The first recommendation is to treat confounding  conditions and withdraw confounding drugs and carry out multiple serial evaluations at times of best levels of arousal, to improve diagnosis of children and adults with prolonged disorders of consciousness. In adults, the minimally conscious state, unresponsive wakefulness syndrome and traumatic etiology have better prognosis than vegetative state, and non-traumatic. Prognostic accuracy is improved in adults by structural MRI, SPECT, and the Coma Recovery Scale-revised. In children there are no established tests. Amantidine (200-400mg daily) improves funcitonal recovery in some traumatic cases in the 4-16 week period after onset.

These recommendations apply when patients have achieved a stable state of disorders of consciousness. When there is continuous ambiguity about the evidence of the presence of conscious awareeness, in spite of repeated behavioural assessments, neurophysisiological assessments may clarify the situation. In the first 28 days postinjury clinicians should avoid statements of a universally poor prognosis. Serial clinical evaluations help in establishing the directions consciousness is evolving. At 2-3 months postinjury the P300 auditory evoked response and the EEG are of proven value in conjuntion with MRI good enough to asess corpus callosum, dorsolateral upper brainstem and corona radiata lesions.

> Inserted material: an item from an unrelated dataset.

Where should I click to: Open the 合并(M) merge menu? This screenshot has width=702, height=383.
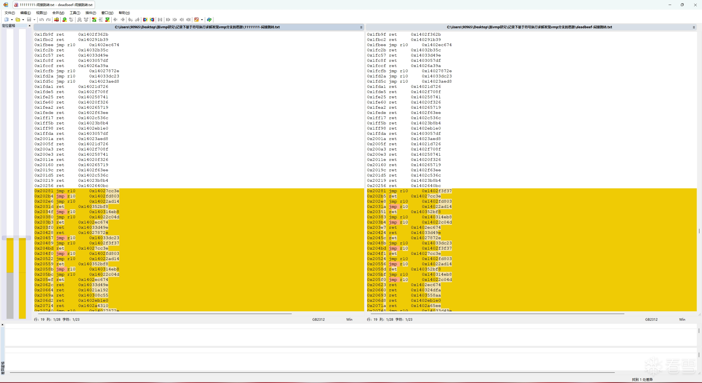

The SPECT scan may be carrried out at 1-2 months postinjury. BOLD functional MRI shows activation of the auditory cortex with familiar voices. All these tests help predict the final state at 12 months.

The term “permanent” in disorders of consciousness should be substituted for chronic, given that many non-traumatic recover at 3 months, and traumatic at 12 months. After these times it is still useful to use “chronic”, but the state may be permanent. Some late recovery cases may be related to imprecise diagnosis, and cognitive-motor dissociation. The later has sometimes been called “unaware wakefulness syndrome”, a denomination that does not seem to be any better than “vegetative state”. Pain precautions are mandatory in all cases, because of the possibility of covert consciousness.